Born in Florence, Bartolozzi was the son of Gaetano Bartolozzi, a goldsmith, with whom he trained before entering the Accademia di Belle Arti in Florence. Although accomplished in watercolours and pastels he soon concentrated on engraving and in 1745 left Florence for Venice, where he joined the workshop of engraver and print-seller Joseph Wagner (1706-80). It is presumably from this period that come many of his works after contemporary Venetian painters such as Sebastiano Ricci, Marco Ricci, Francesco Zuccarelli and Pietro Longhi.
His style, based on the so-called crayon manner, had been developed to imitate the subleties of the Renaissance and Baroque chalk drawing and reached its fullest development in the technique of stipple-engraving. This technique resulted in an important commission to reproduce the drawings of Guercino in Venetian collections, such as Anton Maria Zanetti and Giambattista Tiepolo. The high quality and rich tonality of the resulting engravings led to an invitation to England to engrave the Guercino drawings in the Royal Collection.
Bartolozzi arrived in Britain in 1764 as engraver to the King, the commission eventually led to the production of 81 plates. One of his first private commissions in England was to contribute to the engraved illustrations of Robert Adam's Ruins of the Palace of the Emperor Diocletian at Spalato, 1764. He was one of the founders of the Royal Academy and in 1768 engraved the Diploma awarded to its members.
During the 1780s Bartolozzi engraved a large number of portraits after such distinguished artists such as Reynolds, Gainsborough, Romney and Cosway. In 1802 he left London for Portugal to become director of the Academia de Belas Artes in Lisbon. No works from his Portuguese period have been identified, but new prints bearing his signature continued to be published in London until his death.
The present portrait was presumably executed while Russell and Bartolozzi were both members of the Royal Academy. Russell entered the Royal Academy Schools in 1770, winning the Silver Medal for figure drawing. He exhibited annually at the Royal Academy from 1769 to 1806. He was elected an Associate in 1772 and a full Academician in 1788, when he became Crayon Painter to King George III and to the Prince of Wales.
Bartolozzi's portrait was also painted by Opie, Reynolds and George Dance.
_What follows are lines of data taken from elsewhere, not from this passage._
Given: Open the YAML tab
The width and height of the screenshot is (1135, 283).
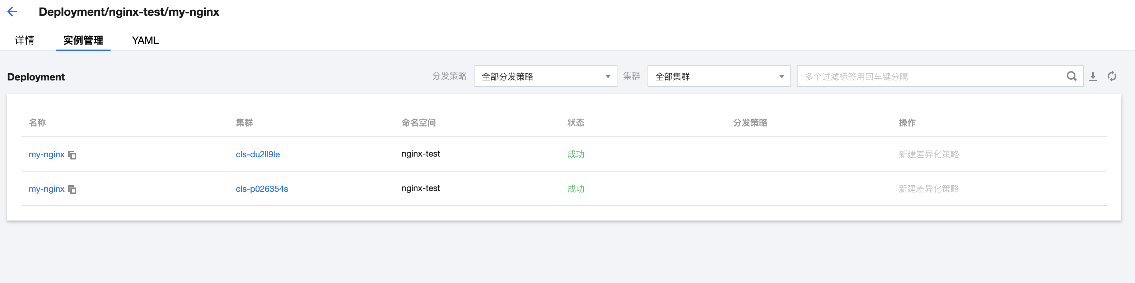Looking at the screenshot, I should [145, 40].
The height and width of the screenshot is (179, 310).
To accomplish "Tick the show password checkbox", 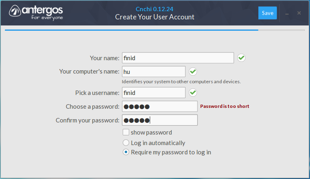I will pos(126,132).
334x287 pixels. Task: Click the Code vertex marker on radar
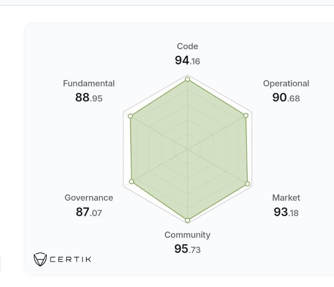pyautogui.click(x=188, y=79)
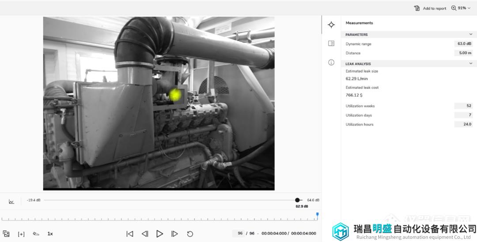The height and width of the screenshot is (242, 477).
Task: Collapse the LEAK ANALYSIS section
Action: (471, 64)
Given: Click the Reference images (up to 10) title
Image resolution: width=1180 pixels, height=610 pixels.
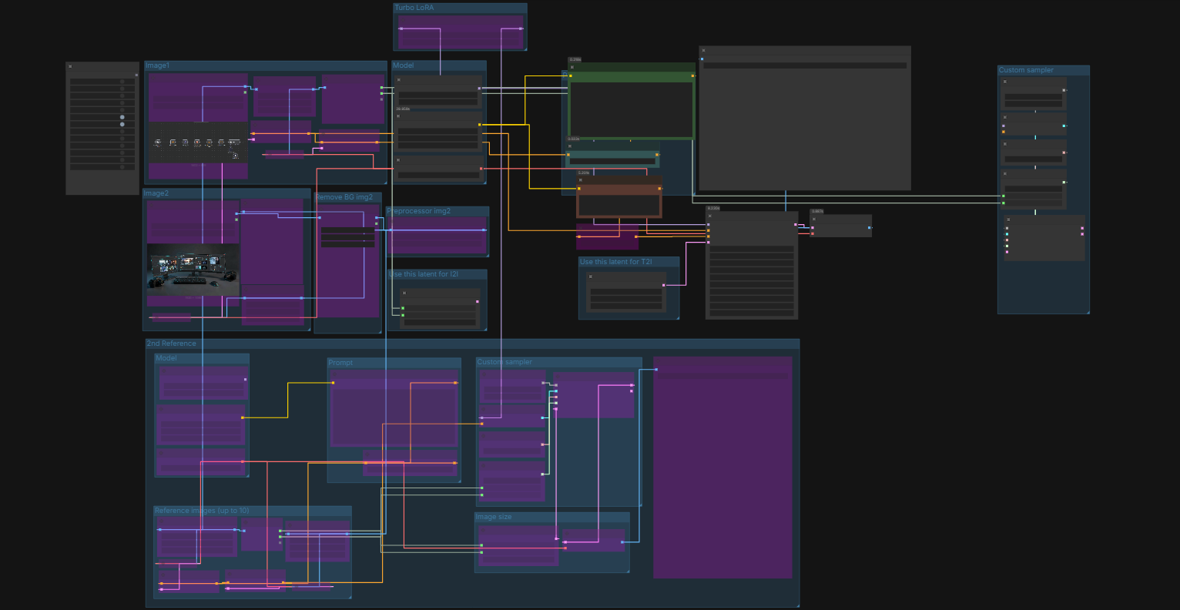Looking at the screenshot, I should tap(202, 511).
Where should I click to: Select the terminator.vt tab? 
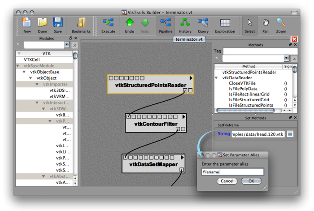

The present pastel and lot 51 have descended through the family directly from Bartolozzi's pupil Peltro William Tomkins (1760-1840) to the present owner. Tomkins was the younger son of William Tomkins (1730-1792), a landscape painter, an Associate of the Royal Academy from 1771. Tomkins was apparently considered the best of Bartolozzi's many assistants and the worthiest of his successors; the connection was proudly proclaimed by Tomkins on many plates. His pupils included the daughters of King George III and in 1793 he was appointed Historical Engraver to Queen Charlotte (1744-1818). His major project in the 1790s was a luxurious edition of James Thomson's The Seasons, 1793-8.